Text for analysis: Begin

Perinatal choline effects on neonatal pathophysiology related to later schizophrenia risk

Abstract

Objective: Deficient cerebral inhibition is a pathophysiological brain deficit related to poor sensory gating and attention in schizophrenia and other disorders. Cerebral inhibition develops perinatally, influenced by genetic and in utero factors. Amniotic choline activates fetal α7-nicotinic acetylcholine receptors and facilitates development of cerebral inhibition. Increasing this activation may protect infants from future illness by promoting normal brain development. The authors investigated the effects of perinatal choline supplementation on the development of cerebral inhibition in human infants.

Text for analysis: End
Material shown: Begin

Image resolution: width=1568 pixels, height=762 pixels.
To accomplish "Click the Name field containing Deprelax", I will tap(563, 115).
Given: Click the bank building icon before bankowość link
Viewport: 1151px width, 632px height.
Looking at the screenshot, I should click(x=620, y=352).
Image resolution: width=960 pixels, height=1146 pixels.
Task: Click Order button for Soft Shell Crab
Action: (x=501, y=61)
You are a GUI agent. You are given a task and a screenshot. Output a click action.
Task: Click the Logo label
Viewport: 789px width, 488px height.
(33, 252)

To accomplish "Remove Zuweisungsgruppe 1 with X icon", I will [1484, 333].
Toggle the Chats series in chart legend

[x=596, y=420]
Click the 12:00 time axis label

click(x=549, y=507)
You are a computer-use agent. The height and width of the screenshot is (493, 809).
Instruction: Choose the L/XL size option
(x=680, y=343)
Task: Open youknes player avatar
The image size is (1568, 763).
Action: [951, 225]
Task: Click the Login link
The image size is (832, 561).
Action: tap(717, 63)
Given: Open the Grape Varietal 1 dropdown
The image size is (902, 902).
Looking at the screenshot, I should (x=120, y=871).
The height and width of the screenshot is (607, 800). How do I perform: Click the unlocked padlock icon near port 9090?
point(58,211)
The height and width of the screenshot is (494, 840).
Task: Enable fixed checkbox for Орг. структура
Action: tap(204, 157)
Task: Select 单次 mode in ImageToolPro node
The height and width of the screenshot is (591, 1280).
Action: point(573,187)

Material shown: End

Work instruction A
Decide whether each statement agrees with the abstract on perinatal choline: (i) cerebral inhibition develops perinatally; (ii) amniotic choline blocks fetal α7-nicotinic acetylcholine receptors; (iii) the authors studied choline supplementation in adults with schizophrenia. Answer yes or no for each, and quote the deciding words of the abstract.
Work instruction B
Print word for word the part of the abstract on perinatal choline that opens with the words containing "Perinatal choline effects" and closes with "in human infants.".
The material above stands apart from the abstract on perinatal choline.

Answer area A
(i) Yes: "Cerebral inhibition develops perinatally, influenced by genetic and in utero factors."
(ii) No: "Amniotic choline activates fetal α7-nicotinic acetylcholine receptors and facilitates development of cerebral inhibition."
(iii) No: "The authors investigated the effects of perinatal choline supplementation on the development of cerebral inhibition in human infants."

Answer area B
Perinatal choline effects on neonatal pathophysiology related to later schizophrenia risk

Abstract

Objective: Deficient cerebral inhibition is a pathophysiological brain deficit related to poor sensory gating and attention in schizophrenia and other disorders. Cerebral inhibition develops perinatally, influenced by genetic and in utero factors. Amniotic choline activates fetal α7-nicotinic acetylcholine receptors and facilitates development of cerebral inhibition. Increasing this activation may protect infants from future illness by promoting normal brain development. The authors investigated the effects of perinatal choline supplementation on the development of cerebral inhibition in human infants.